- **EXERCISE PROMPT**
The lines from the start of the data through the line containing "Given: Select the 離婚協議書について gray info box" are to be reproduced exactly, both ends included.

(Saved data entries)
::::

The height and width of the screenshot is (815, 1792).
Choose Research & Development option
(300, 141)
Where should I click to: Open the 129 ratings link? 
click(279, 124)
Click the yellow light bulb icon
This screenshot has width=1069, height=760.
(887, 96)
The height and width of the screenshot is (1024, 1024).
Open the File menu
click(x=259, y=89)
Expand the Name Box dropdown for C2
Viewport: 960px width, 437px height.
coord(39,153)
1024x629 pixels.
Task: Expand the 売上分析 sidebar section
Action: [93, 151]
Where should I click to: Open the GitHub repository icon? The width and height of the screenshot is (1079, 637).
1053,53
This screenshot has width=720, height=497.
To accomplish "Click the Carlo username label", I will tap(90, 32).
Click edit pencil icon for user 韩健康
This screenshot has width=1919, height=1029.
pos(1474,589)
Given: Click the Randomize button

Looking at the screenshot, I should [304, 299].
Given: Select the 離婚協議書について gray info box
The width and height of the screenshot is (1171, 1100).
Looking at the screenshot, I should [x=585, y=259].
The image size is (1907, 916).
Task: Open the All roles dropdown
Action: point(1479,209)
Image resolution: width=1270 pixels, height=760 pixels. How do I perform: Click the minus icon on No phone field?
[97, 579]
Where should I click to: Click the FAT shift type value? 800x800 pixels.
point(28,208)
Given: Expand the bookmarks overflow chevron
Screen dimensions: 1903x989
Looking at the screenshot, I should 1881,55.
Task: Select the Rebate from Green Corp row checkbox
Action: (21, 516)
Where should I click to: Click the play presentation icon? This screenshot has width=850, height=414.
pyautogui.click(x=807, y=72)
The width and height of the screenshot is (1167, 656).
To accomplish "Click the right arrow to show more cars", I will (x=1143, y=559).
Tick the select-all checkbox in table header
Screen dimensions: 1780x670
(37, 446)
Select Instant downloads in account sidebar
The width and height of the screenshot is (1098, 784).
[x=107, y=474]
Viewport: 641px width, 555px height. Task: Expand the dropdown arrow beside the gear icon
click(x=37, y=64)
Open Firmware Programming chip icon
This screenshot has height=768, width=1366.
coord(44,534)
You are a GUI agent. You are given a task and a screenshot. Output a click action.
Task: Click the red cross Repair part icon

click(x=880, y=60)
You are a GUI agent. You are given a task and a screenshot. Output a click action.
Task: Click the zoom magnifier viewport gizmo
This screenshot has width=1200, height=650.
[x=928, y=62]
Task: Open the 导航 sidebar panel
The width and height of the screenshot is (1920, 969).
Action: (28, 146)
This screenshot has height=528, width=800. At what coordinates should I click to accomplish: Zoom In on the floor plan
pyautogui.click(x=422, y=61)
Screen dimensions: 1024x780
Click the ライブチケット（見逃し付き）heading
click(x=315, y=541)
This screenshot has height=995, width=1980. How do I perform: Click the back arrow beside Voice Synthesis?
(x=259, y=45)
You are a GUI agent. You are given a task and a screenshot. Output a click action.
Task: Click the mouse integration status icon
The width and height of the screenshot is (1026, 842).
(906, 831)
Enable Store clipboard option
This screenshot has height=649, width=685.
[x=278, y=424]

::::

- **ANSWER BELOW**
The height and width of the screenshot is (815, 1792).
Choose Research & Development option
(300, 141)
Where should I click to: Open the 129 ratings link? 
click(279, 124)
Click the yellow light bulb icon
This screenshot has width=1069, height=760.
(887, 96)
The height and width of the screenshot is (1024, 1024).
Open the File menu
click(x=259, y=89)
Expand the Name Box dropdown for C2
Viewport: 960px width, 437px height.
coord(39,153)
1024x629 pixels.
Task: Expand the 売上分析 sidebar section
Action: [93, 151]
Where should I click to: Open the GitHub repository icon? The width and height of the screenshot is (1079, 637).
1053,53
This screenshot has width=720, height=497.
To accomplish "Click the Carlo username label", I will tap(90, 32).
Click edit pencil icon for user 韩健康
This screenshot has width=1919, height=1029.
pos(1474,589)
Given: Click the Randomize button

Looking at the screenshot, I should [304, 299].
Given: Select the 離婚協議書について gray info box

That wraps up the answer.